The single biggest gameplay change since the initial release.

  • The floating powerup arrow exists. Rare green chevron that occasionally appears between rings. Drop straight through it and the ball gets a roughly one-and-a-half second windowed smash that destroys up to six platforms in a row. This is where the deepest runs come from.
  • Smash split into two distinct kinds. The classic three-gaps-in-a-row charges a single-platform smash (the one that turns the ball red for one bounce). The powerup arrow gives you the multi-platform windowed smash. They feel different on purpose: one is earned and surgical, the other is found and explosive.
  • Less stickiness on contact — bounces are crisper and the ball doesn't pause for a beat on heavy hits any more.

v2 — 2026-05-16 — feel tuning and the easier start

  • The first ring is now genuinely easy. Five gaps out of eight, no danger wedges. You can survive your first few seconds even if you're learning what the game even is. The difficulty ramp kicks in afterwards.
  • Time-windowed smash introduced as a concept (precursor to the v3 arrow). The single-platform smash gained a clearer visual cue so you actually know when you have one.
  • Powerup tile groundwork — initially as marked safe wedges, later replaced by the floating arrow in v3.
  • General feel pass: bounce timing, particle counts, ball weight.

v1.1 — 2026-05-16 — the polish layer

The first "this is now a game, not a prototype" release.

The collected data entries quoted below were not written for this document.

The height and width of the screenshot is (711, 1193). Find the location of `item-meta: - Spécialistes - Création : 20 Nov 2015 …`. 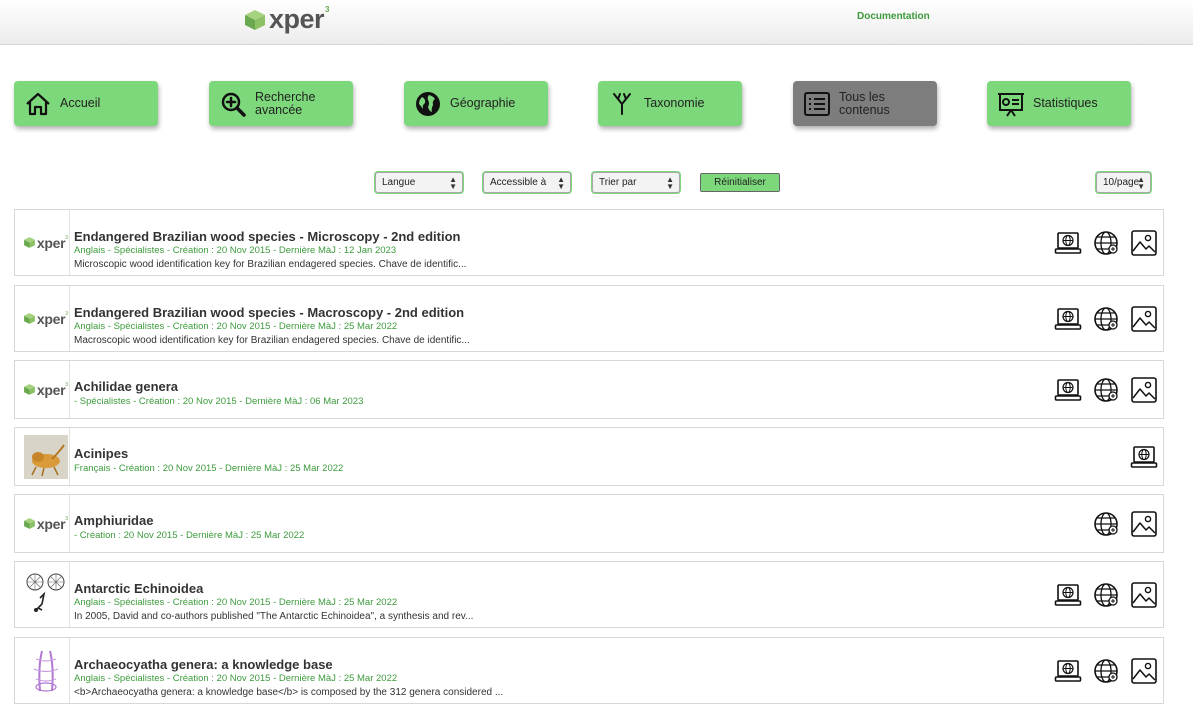

item-meta: - Spécialistes - Création : 20 Nov 2015 … is located at coordinates (219, 402).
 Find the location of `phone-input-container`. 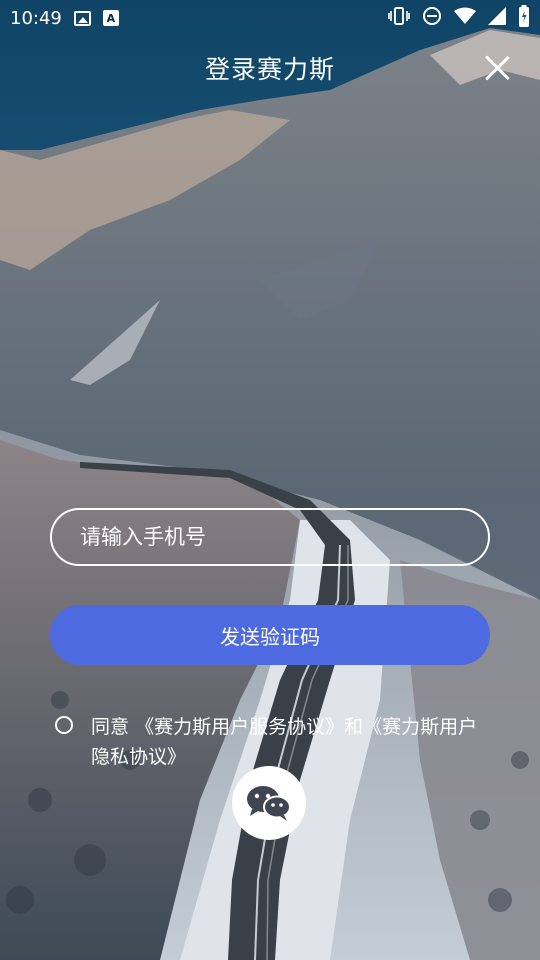

phone-input-container is located at coordinates (270, 537).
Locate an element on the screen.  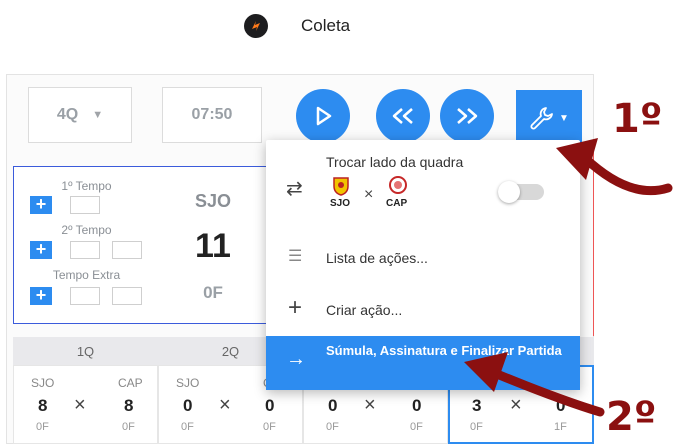
play-icon is located at coordinates (324, 116).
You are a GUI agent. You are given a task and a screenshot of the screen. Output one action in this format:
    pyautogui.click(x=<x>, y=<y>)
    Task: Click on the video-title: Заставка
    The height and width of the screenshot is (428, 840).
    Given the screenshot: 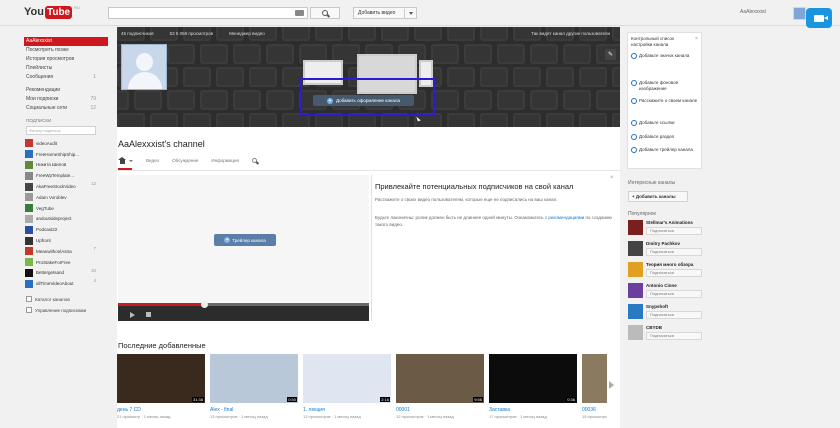 What is the action you would take?
    pyautogui.click(x=533, y=410)
    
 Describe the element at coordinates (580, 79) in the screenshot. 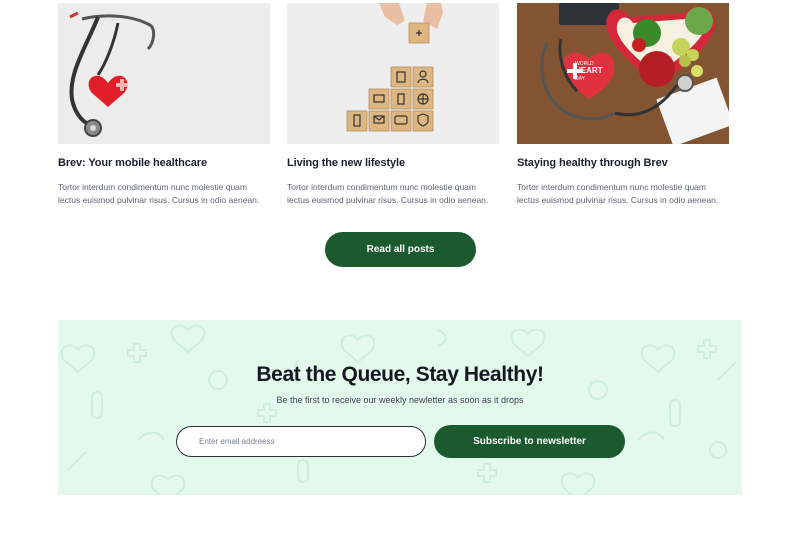

I see `image-text: DAY` at that location.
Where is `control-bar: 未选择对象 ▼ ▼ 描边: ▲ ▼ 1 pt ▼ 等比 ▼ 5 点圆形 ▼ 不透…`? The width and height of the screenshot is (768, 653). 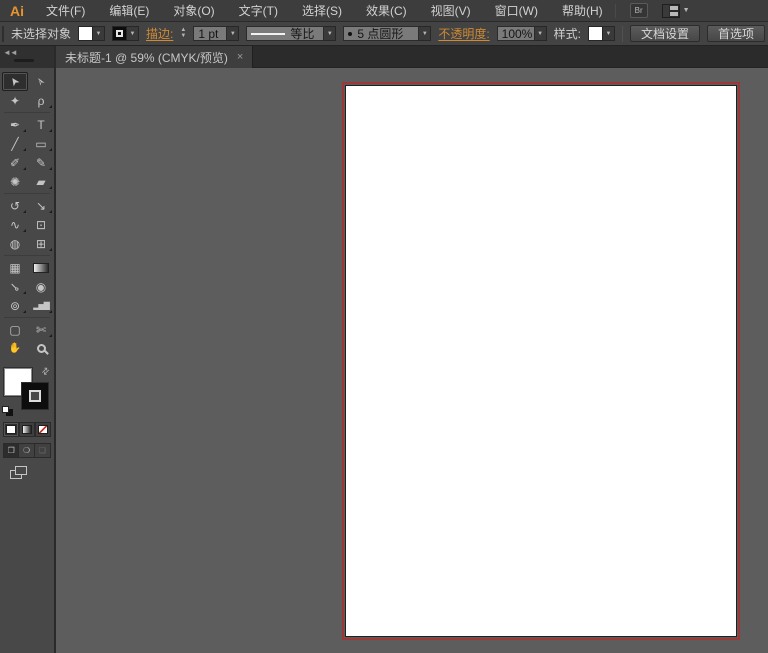
control-bar: 未选择对象 ▼ ▼ 描边: ▲ ▼ 1 pt ▼ 等比 ▼ 5 点圆形 ▼ 不透… is located at coordinates (384, 34).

  • Sound. Bounces, impacts, ambient hum. Before this update the game was silent.
  • Colour escalation. The palette warms and saturates as your run goes deeper, so the visual mood reflects how well you're doing without needing a number on screen.
  • Death drama. Hitting red is now an event — slow-mo, particle burst, audio sting — instead of just a freeze-and-reset.
  • Retry anywhere. Tap, click, or press any key on the death screen and the next run starts. No more hunting for a tiny button.
  • Visit beacon added — a single tiny ping per pageview, used only for private aggregate stats. No tracking cookies, no fingerprinting.

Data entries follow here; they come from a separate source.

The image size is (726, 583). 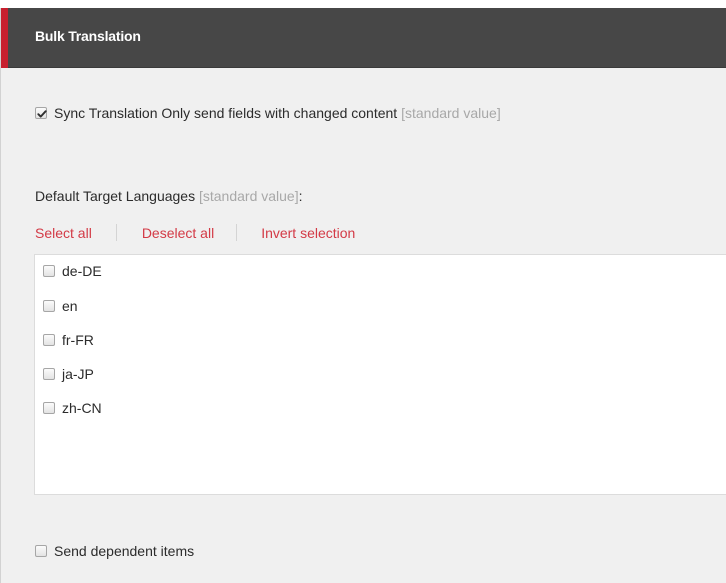 I want to click on select-all-link: Select all, so click(x=64, y=233).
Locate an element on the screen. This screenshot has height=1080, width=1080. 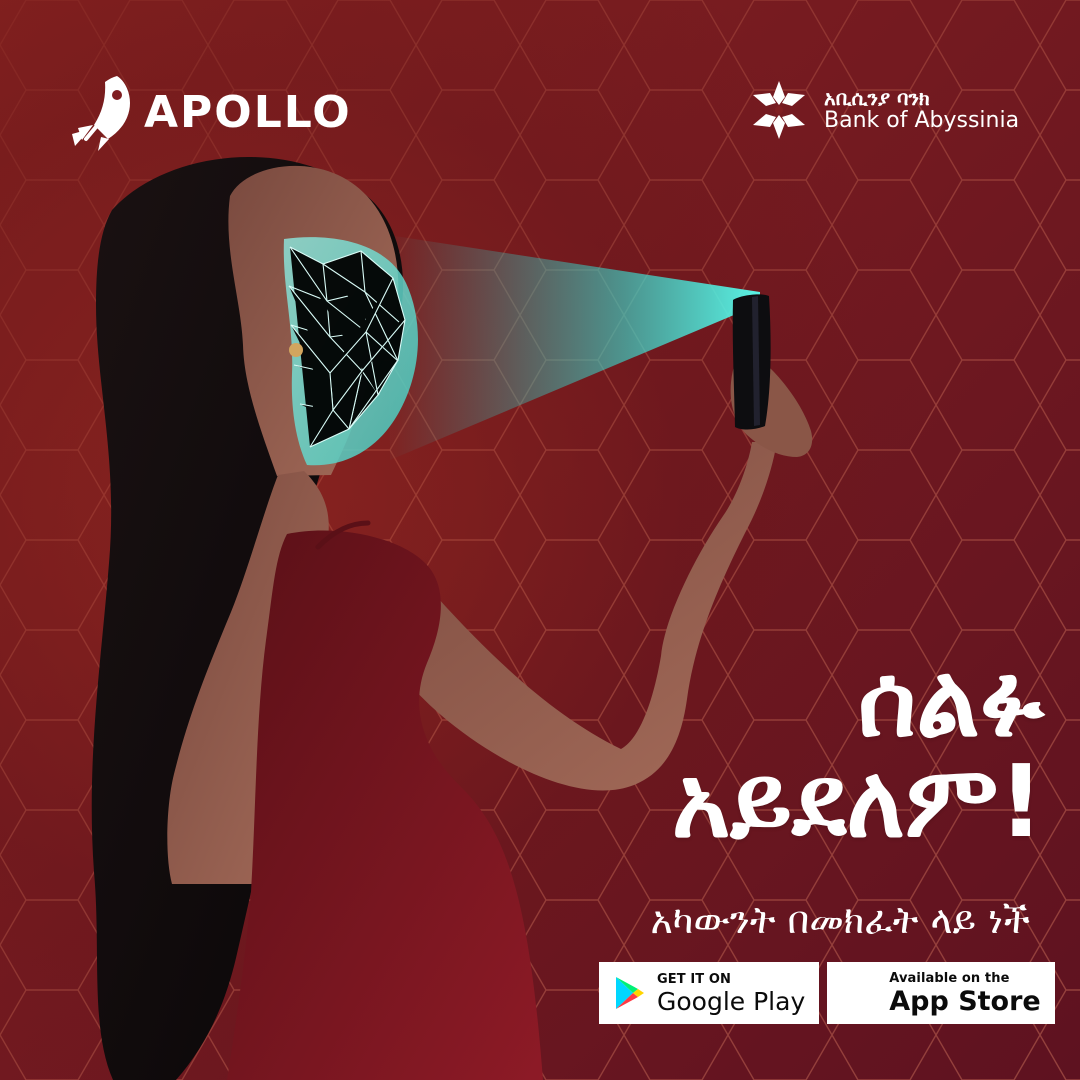
bank-name-english: Bank of Abyssinia is located at coordinates (922, 120).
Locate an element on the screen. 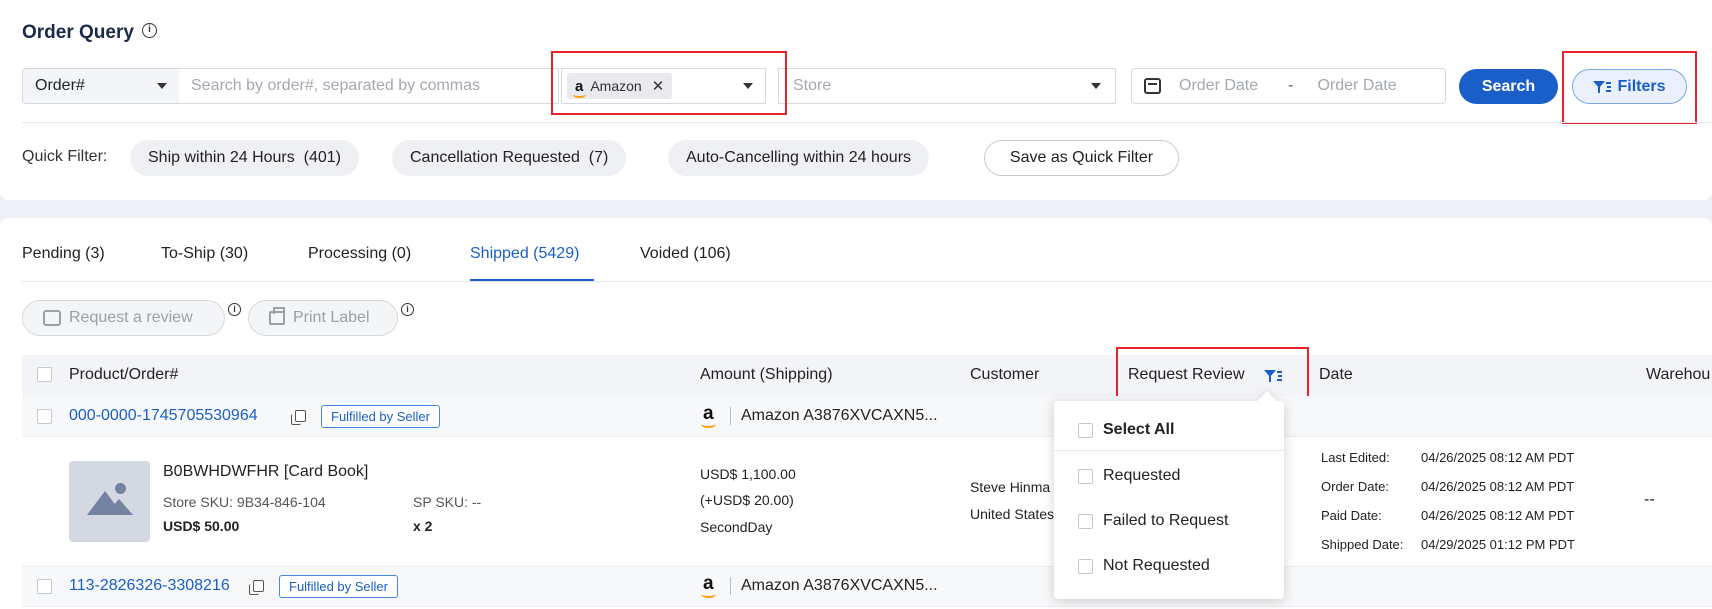 The image size is (1712, 609). column-header-date: Date is located at coordinates (1336, 375).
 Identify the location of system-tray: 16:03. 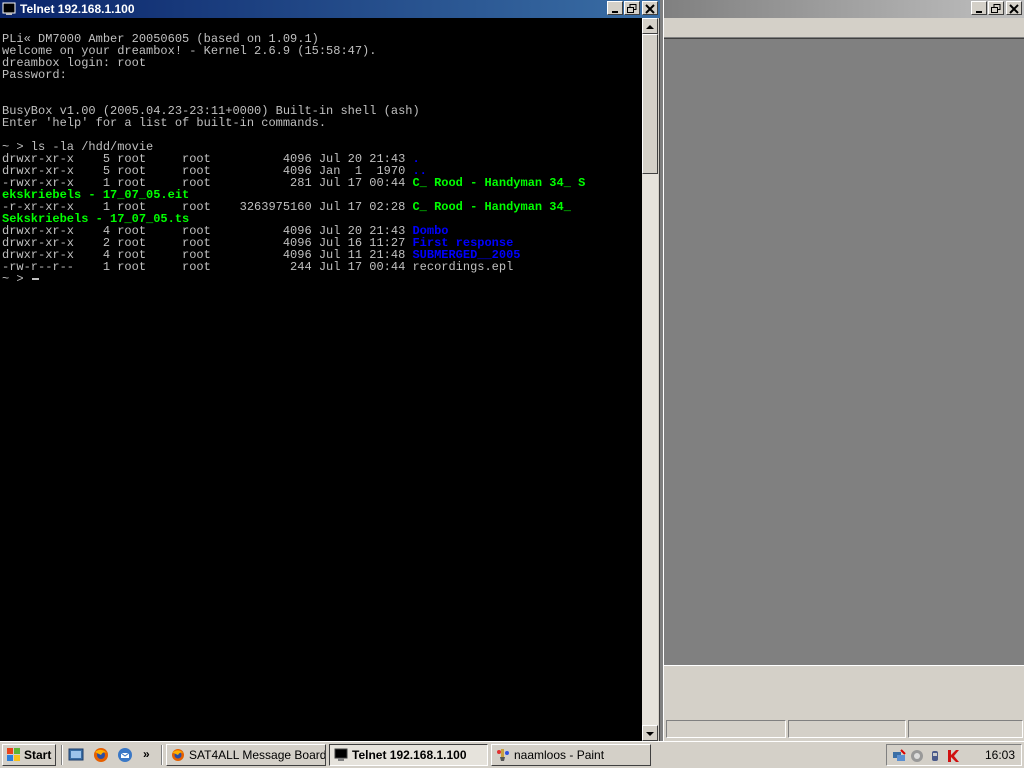
(954, 755).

v1 — 2026-05-16 — initial release

HelixJump.world goes live with a working game: spiraling tower, falling ball, gaps, red zones, single-platform smash, and personal-best storage in the browser. Forked from an earlier copy in a sibling project, stripped of two cross-site back-links, and given its own domain. No leaderboard yet, no content pages, no settings panel — just the artifact.